Glioma angiogenesis: Towards novel RNA therapeutics

Abstract

Brain tumors exhibit marked and aberrant blood vessel formation indicating angiogenic endothelial cells as a potential target for brain tumor treatment. The brain tumor blood vessels are used for nutrient delivery, and possibly for cancer cell migration. The process of angiogenesis is complex and involves multiple players. The current angiogenesis inhibitors used in clinical trials mostly target single angiogenic proteins and so far show limited effects on tumor growth.
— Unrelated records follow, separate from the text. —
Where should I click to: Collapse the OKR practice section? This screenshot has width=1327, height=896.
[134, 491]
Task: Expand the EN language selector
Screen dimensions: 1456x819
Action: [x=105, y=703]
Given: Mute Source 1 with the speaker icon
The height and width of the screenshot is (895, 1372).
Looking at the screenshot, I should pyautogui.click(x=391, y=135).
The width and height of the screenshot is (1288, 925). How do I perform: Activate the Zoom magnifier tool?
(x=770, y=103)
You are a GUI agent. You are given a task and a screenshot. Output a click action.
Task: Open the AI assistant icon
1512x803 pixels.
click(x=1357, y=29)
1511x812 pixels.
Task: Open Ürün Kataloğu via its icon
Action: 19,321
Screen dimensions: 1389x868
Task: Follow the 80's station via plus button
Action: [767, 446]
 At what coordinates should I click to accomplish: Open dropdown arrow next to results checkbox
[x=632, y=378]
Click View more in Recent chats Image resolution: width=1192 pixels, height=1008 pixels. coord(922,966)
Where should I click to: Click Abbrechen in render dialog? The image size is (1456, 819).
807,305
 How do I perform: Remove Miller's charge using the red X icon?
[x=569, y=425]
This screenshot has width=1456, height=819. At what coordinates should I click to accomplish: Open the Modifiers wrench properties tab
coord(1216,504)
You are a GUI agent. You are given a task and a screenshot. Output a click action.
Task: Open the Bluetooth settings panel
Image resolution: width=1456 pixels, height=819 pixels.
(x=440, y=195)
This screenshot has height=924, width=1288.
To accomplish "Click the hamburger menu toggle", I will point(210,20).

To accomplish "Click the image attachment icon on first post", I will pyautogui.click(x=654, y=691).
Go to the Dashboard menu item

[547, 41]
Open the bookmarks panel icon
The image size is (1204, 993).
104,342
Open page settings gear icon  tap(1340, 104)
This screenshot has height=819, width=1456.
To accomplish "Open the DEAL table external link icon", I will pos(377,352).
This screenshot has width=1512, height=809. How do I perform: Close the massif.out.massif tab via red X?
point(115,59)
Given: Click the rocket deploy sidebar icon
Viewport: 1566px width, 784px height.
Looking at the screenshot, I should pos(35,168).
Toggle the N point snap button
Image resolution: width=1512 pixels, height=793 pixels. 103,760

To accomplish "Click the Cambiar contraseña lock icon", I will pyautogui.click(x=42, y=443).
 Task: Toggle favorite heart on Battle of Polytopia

Besides the conventional angiogenesis inhibitors, RNA-based inhibitors such as small-interfering RNAs (siRNAs) are being analyzed for their capacity to silence the message of proteins involved in neovascularization. More recently, a new family of non-coding RNAs, named angiomirs [microRNAs (miRNAs) involved in angiogenesis] has emerged. These small RNAs have the advantage over siRNAs in that they have the potential of silencing multiple messages at the same time and therefore they might become therapeutically relevant in a "one-hit multiple-target" context against brain tumor angiogenesis. In this review we will discuss the emerging technologies in anti-angiogenesis emphasizing on RNA-based therapeutics.

Figure 1

Different classes of angiogenesis inhibitors.

Figure 2

miR-296-mediated induction and inhibition of angiogenesis. (A) HBMVEC cells were cultured on Matrigel-coated plates in basal medium (EBM; Cambrex) only, basal medium supplemented with a cocktail of angiogenic factors (EGM), or with U87-human glioma cells expressing the cyan fluorescent protein (CFP) in order to induce miR-296 and tubule formation. Transfection efficiency of endothelial cells in monolayer culture was determined (>99%) by using siRNA-Cy3 molecules. (B) HBMVECs were transfected with miR-296 inhibitor or non-related control molecules and analyzed for tubule formation. At 48 hr after inhibition of U87 or cocktail-induced miR-296, less chaotic tubule networks were observed. (C) HBMVECs were transfected with anti-miR-296 inhibitor or non-related control molecules and analyzed for migration capacity. Inhibition of miR-296 resulted in a significant decrease in migration. (D) Overexpression of miR-296 at 24 hr after transfection of premiR-296 molecules resulted in increased angiogenesis in vitro. Size bars, 300 µm (Adapted from Würdinger et al. Cancer Cell 2008).